Wie viel Einzelhandel braucht Herrenberg?

Wohn- und Geschäftshäuser sollen auf dem einstigen BayWa-, dem Seeländer- und dem ehemaligen Stadtbibliotheksgelände sowie auf dem Areal des alten Freibads gebaut werden, größtenteils gehören die insgesamt 4,1 Hektar bereits der Stadt. Für das Seeländer-Areal etwa steht ein Investor bereit, für das ehemalige Gelände des Groß- und Einzelhändlers BayWa, der den Herrenberger Standort aufgegeben hat, befinden sich die Planungen noch im Anfangsstadium. „Investitionen wie in das BayWa-Areal dürfen nicht als totes Kapital liegen bleiben“, fordert Philipsen.
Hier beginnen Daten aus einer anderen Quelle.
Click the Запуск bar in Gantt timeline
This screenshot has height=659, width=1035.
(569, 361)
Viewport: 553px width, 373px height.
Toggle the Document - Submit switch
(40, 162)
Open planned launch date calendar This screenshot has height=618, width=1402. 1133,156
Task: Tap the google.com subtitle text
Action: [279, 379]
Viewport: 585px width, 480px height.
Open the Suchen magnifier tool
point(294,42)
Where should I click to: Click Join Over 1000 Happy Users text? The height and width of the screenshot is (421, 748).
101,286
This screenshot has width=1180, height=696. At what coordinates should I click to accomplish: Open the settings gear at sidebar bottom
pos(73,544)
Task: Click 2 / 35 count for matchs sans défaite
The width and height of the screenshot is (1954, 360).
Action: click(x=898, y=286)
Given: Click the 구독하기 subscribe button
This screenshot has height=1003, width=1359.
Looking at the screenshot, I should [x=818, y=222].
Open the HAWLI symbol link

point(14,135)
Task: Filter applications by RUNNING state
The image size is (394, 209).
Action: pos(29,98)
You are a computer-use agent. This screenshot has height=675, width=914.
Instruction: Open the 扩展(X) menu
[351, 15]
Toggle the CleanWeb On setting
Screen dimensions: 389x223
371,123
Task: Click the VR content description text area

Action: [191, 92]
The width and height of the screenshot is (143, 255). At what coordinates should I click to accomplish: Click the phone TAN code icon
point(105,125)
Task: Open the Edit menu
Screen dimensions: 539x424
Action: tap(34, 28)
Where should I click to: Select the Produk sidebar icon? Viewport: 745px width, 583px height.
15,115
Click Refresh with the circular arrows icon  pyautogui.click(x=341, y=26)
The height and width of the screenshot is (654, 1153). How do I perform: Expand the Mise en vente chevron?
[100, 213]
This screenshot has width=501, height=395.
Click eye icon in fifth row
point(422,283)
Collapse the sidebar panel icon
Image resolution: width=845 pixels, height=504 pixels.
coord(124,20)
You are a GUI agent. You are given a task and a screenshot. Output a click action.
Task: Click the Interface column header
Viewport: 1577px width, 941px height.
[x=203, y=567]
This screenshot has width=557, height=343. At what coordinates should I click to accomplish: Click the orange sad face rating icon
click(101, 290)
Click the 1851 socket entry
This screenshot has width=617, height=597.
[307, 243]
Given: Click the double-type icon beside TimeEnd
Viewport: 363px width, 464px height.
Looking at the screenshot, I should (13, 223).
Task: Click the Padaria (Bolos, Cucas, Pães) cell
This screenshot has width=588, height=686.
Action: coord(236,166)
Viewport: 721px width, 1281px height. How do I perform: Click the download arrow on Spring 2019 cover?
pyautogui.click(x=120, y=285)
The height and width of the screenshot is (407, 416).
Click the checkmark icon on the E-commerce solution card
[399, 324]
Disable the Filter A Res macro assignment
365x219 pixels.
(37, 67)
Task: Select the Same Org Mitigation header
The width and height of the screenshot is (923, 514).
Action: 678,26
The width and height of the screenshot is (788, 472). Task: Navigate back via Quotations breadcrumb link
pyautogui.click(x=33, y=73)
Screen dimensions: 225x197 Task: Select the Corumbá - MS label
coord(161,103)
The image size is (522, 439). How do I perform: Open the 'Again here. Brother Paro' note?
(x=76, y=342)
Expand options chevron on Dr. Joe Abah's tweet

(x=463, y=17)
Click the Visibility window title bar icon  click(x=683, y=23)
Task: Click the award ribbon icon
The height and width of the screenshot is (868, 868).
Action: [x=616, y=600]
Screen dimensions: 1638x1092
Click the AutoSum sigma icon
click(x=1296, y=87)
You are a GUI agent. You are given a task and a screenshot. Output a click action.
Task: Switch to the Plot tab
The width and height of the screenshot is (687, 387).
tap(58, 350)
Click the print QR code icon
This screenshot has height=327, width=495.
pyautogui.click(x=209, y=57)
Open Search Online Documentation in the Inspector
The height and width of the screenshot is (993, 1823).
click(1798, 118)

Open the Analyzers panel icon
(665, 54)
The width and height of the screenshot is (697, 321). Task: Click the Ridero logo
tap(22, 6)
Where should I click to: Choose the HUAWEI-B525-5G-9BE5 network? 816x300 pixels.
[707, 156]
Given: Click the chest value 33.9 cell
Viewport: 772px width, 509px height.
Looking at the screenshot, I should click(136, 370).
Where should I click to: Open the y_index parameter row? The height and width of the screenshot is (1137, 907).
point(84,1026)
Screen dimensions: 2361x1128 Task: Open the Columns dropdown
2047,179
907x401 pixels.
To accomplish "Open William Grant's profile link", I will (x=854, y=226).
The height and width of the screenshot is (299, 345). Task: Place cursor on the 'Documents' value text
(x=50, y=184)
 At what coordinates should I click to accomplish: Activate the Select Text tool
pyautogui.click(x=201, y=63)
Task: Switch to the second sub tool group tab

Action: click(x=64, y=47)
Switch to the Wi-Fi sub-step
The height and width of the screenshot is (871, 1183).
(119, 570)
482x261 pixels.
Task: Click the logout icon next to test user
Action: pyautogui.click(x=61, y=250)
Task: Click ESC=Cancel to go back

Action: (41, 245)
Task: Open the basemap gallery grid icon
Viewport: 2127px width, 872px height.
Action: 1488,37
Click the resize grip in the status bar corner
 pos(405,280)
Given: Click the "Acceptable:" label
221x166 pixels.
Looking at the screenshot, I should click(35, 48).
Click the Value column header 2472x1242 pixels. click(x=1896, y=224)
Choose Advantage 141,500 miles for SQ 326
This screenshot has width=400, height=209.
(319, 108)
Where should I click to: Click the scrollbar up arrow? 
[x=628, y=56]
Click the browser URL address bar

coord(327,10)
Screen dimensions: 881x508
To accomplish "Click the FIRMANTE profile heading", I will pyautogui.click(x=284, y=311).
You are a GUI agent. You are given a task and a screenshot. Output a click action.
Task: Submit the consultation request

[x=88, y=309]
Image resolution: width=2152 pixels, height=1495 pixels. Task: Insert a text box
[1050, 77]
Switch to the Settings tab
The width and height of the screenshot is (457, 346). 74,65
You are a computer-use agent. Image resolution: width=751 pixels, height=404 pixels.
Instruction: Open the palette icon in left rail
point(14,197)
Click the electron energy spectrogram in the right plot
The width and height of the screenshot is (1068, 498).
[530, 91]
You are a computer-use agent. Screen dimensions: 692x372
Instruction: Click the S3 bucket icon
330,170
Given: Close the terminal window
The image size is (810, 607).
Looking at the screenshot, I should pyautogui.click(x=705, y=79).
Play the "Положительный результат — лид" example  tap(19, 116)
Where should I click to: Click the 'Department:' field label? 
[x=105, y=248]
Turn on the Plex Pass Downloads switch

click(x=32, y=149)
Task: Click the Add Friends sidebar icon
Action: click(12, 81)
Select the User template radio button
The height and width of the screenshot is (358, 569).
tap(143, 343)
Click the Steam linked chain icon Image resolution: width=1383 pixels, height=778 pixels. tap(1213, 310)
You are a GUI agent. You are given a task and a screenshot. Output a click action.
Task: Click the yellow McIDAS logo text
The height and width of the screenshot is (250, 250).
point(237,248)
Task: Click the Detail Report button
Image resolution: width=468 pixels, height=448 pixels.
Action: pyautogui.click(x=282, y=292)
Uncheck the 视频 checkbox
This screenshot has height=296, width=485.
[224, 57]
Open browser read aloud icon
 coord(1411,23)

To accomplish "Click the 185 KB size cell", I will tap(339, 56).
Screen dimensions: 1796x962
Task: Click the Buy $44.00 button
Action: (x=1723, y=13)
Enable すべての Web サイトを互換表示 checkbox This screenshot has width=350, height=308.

„Das Personal aufzustocken wird am Geld scheitern“, zeigt sich Wilhelm Bührer (FDP) dagegen doch eher skeptisch. Und Eva Schäfer-Weber, die Fraktionsvorsitzende der Frauenliste, bezweifelt, dass man mit mehr Wirtschaftsförderung und einem City-Manager wirklich besser vorankomme. Hinterfragt werden müsse erst einmal, wie viel Einzelhandel Herrenberg überhaupt brauche angesichts der Konkurrenz im weiteren Umfeld der Stadt.

Gewerbesteuersatz soll erhöht werden

Den Hebesatz der Gewerbesteuer um 20 Prozentpunkte auf 380 zu erhöhen, sieht der FDP-Mann Bührer kritisch. „Die Anpassung kann kein Allheilmittel sein“, sagt er. Zudem laufe man Gefahr, dass Betriebe abwanderten. „Mit diesem Satz befinden wir uns am oberen Ende im Landkreis“, stellt Deines fest, in seiner Fraktion würden deshalb nicht alle für die Erhöhung stimmen. Während die SPD die Gewerbesteuereinnahmen „auf eine nachhaltig bessere Grundlage stellen“ möchte und auch die Grünen für eine Anhebung stimmen, werde die CDU dafür „zähneknirschend“ ihr Plazet geben, erklärt Horrer. „Weil die Stadt ihre Hausaufgaben nicht gemacht hat“ und die Ansiedlung von Betrieben „nicht von alleine“ geschehe, fügt er hinzu.